The Code and the MTCR may reflect

different methodological approaches, but

they face the same problem: How can

prevention and anti-proliferation measures

take account of weapons and technologies

whose applications are primarily

conventional? And how can these be

distinguished from delivery systems for

weapons of mass destruction?

The question is far from merely rhetorical.
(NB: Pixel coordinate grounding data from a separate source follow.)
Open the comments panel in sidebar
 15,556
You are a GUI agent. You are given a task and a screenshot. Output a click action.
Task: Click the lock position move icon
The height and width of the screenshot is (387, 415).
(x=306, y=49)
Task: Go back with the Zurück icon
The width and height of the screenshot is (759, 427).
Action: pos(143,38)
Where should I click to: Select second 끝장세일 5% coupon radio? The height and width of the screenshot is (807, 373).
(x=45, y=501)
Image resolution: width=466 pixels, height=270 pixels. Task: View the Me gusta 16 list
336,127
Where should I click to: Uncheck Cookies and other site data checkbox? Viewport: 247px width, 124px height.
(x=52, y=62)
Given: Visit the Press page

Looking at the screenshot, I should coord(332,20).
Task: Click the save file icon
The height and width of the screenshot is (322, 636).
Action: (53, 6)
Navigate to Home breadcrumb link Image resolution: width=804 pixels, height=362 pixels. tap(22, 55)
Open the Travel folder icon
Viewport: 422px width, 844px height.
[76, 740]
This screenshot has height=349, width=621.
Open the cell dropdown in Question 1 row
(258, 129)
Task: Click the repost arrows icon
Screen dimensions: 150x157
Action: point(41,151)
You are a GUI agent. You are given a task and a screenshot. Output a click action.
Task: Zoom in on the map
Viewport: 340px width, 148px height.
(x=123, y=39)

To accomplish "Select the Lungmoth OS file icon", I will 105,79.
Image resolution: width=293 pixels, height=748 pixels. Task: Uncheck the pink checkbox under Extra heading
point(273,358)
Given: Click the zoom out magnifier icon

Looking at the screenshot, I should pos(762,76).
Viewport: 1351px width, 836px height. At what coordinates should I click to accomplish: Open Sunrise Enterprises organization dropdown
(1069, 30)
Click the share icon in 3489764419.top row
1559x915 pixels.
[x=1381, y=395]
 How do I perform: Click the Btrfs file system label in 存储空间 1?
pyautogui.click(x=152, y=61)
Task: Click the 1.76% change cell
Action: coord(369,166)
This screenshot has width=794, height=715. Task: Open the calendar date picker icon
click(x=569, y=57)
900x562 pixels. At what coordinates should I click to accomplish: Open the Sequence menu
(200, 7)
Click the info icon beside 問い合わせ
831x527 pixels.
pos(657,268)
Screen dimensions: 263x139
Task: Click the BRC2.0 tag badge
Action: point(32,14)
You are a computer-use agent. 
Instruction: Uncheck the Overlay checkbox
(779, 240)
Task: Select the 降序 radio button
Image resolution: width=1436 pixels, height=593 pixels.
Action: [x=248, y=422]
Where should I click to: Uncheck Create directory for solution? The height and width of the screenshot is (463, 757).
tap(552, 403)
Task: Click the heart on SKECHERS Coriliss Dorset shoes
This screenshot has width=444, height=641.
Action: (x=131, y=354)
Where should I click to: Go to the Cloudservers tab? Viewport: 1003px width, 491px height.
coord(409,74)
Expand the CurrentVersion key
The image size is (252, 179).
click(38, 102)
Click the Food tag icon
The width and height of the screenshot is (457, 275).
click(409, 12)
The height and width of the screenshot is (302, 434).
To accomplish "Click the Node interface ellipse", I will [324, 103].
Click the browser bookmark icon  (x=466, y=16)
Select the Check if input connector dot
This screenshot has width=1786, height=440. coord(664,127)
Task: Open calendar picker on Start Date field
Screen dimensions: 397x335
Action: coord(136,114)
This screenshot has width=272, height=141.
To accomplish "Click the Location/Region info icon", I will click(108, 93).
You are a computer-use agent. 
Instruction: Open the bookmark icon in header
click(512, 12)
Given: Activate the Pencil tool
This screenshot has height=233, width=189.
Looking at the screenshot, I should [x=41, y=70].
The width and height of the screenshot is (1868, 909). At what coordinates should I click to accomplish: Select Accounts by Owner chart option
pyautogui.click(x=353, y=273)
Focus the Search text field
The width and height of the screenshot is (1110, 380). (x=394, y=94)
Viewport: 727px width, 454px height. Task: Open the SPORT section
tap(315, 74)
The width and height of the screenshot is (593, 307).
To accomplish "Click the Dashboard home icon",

By focusing solely on ‘ballistic missiles

capable of delivering weapons of mass

destruction’, the Code emphasises a

fundamental principle: that states are

permitted the equipment of their choice in

order to defend themselves, as long as this

is not prohibited or restricted by

international treaties. The MTCR does not

go against this principle, nor do the United

Nations Security Council resolutions passed

during proliferation crises. The member

states of the MTCR voluntarily undertake to

regulate certain types of exports, with no

normat ive consequences under

international law. Security Council

resolutions, which ban particular states from

acquiring ballistic missiles, establish a direct

link between such missiles and illegal

programmes to acquire weapons of mass

destruction. Resolution 1540, whose scope

is more general, requires states to establish

measures to control the proliferation of

both weapons of mass destruction and their

delivery systems. Like the Code and

previous resolutions, it makes a distinction

between delivery systems in their own right

and delivery systems associated with

weapons of mass destruction. Since there is

no international treaty prohibiting the

design, development, acquisition, and

export of ballistic weapons, all of these

actions are legal as long as they are carried

out in conformity with the respective

commitments of states to non-proliferation

agreements and international standards.

Until the 1990s, the acquisition of ballistic

missiles for conventional strike purposes

was merely a theoretical issue, since such

weapons were extremely imprecise. But

many examples of conventional ballistic

strikes have been recorded since 1973 (the

date of the first use of an SS-1c, during the

Yom Kippur War). In particular, these strikes

occurred during the War of the Cities

between Iran and Iraq, by the Afghan forces

of the Najibullah government to break the

siege of Jalalabad in 1989, during US

operations in Iraq in 1991 and 2003, and,

more recently, in Yemen. These examples

showed the partial political and, in some

situations, military utility of ballistic missiles,

even if they were imprecise and poorly

suited to a role as conventional strike

weapons.4 Nonetheless, conventional

ballistic strikes were still primarily seen as a

4. The political utility is only partial because the use

of specifically conventional delivery systems only

rarely requires targeted states to radically modify

their declaratory stances. However, the strategic

effects are real: most of the states concerned are

required to adapt their military strategies, both

during and after the conflict..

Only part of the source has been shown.